?The urge to create — to make, if you will — bubbles inside every young toy enthusiast. Some satiate this need by hacking radio-controlled cars; some spend all their time building with Legos or customizing action figures; still others prefer instead to start from scratch. These children inevitably begged their parents and legal guardian for a “thing-maker.”
“Thing-maker” sets allowed children to effectively create their own toys and action figures from raw materials. Kids had to pour
molds, stamp plastic sheets and even melt down raw materials to produce the final product — while trying to avoid burning their fingers or setting their little sister’s hair on fire in the process, since thing-makers inevitably heated up to several million degrees Fahrenheit in order to melt and mold plastic.
In today’s world of high-tech 3-D printers and relatively inexpensive
prototyping tools, it’s easy to take previous decades’ “thing-maker”
toys for granted, but they were and are worthy of note. Continue reading to celebrate 10 venerable toys that made toys, a process as strange and wonderful as pandas mating.
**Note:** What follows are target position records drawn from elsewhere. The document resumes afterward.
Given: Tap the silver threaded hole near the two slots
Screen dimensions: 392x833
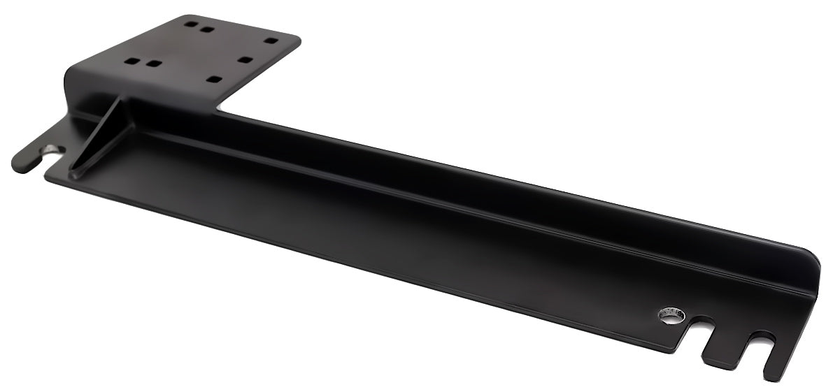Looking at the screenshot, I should tap(670, 316).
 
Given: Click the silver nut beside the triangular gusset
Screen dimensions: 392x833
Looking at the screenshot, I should tap(50, 149).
9) Terminator Bio-Flesh Regenerator
Even though the logic behind encasing robots in organic material to allow them to time travel isn’t 100 percent sound (beyond putting a human actor in charge of a robot role), it makes for a delightfully gross toy concept. The Terminator Bio-Flesh Regenerator gave kids fresh out of Terminator 2: Judgment Day the chance to rip Schwarzenegger’s grimace apart again and again to reveal a formerly murderous metallic skull. It’s a shame this creepy assembly-line fun didn’t resurge for Salvation, as kids need to prepare for the upcoming robot war now more than ever.
8) X-Men Weapon X Lab
?Pretty much the same concept as the Terminator’s Bio-Flesh Regenerator, this Wolverine-centric toy gave users a chance to reverse the process. Instead of grafting flesh to a cybernetic skeleton, they were instead pumping metal into a fleshy body. A more accurate toy would have included an escaped Wolvie’s rebellious berserker rage, but Toy Biz was wise not to build it in, as it would have resulted in many, many X-fan casualties.
7) Strange Change Time Machine
Decades before kids were storing monsters on CDs in Monster Rancher or tossing Pok?mon into spherical storage devices, the Strange Change Time Machine compressed and decompressed dinosaurs and other beasts into stackable disks. Like many of the makers on this list, the Strange Change Time Machine saw multiple releases under a few different names, proving the concept of bizarre animal storage as ageless as the plastic foam used to pull it off.
6) Johnny Toymaker
Even though it mostly just stamped out plastic plate-like shells, the Vac-U-Form’s sheer shaping capacity is extremely impressive. While many of its molds required auxiliary parts to become fully functional playthings (cars needed chassis and wheels, etc.) early users surely felt empowered by its industrial-strength output capacity and the toy’s commercial’s encouragement to customize.
4) Nickelodeon Melt-O-Matic
?Nickelodeon’s plastic-casting toy may not have packed many molds, but the glue-gun like process of melting down colored cylinders is novel enough to commend. Depending on one’s tolerance of Rocketpower, it may seem like a shame to see the toy devoted to one property. The greatest advantage of the toy, however, was removing the safeguards to coat other action figures/items with bulky plastic. Modding made simple, even if it likely violated users’ limited warranty.
3) Metal Molder
While most thingmakers count on the relatively low melting/curing point of plastics, the Metal Molder instead gave users the chance to cast a metallic substance into the shapes they desired. Made by Toymax (the company responsible for popularizing Creepy Crawlers in the ’90s), the toy melted down small metallic pellets before solidifying them into a number of shapes, including cars, skulls and robots. Pieces were typically smaller than most plastic-based thingmakers, but the novelty of self-casting something a bit less rubbery than other machines offered was likely satisfying for many.
2) Super Injector
?Toymax’s Super Injector was a dream come true for fans of green army men. There were several maker models; each packed with an appropriately themed playset and vehicle. The alien series contained a UFO set, the military maker came with a combat scene and the robot maker included a factory locale. Even though the machine is relatively limited in terms of toy diversity, just the thought of a limitless supply of green army men to destroy is enough to send most into a state of temporary near-catatonic bliss.
1) Creepy Crawlers
Even though this thingmaker hasn’t seen a proper release in a few years and bounced between Mattel, Toymax and Jakks Pacific in its almost five decades of production, Creepy Crawlers is probably the most recognizable goop-baking toy on the list. After all, how many other thingmakers had an animated series and an action figure line? Between its standard bug molds to its numerous licensed trays, there’s not a lot kids couldn’t make by pouring Plasti-Goop into a mold and curing it in the Magic Maker. Though it’s currently between releases after Pok?mon and Star Wars-themed sets hit the market in the late 2000’s, many fans probably wouldn’t mind picking one up after losing their originals to garage sales.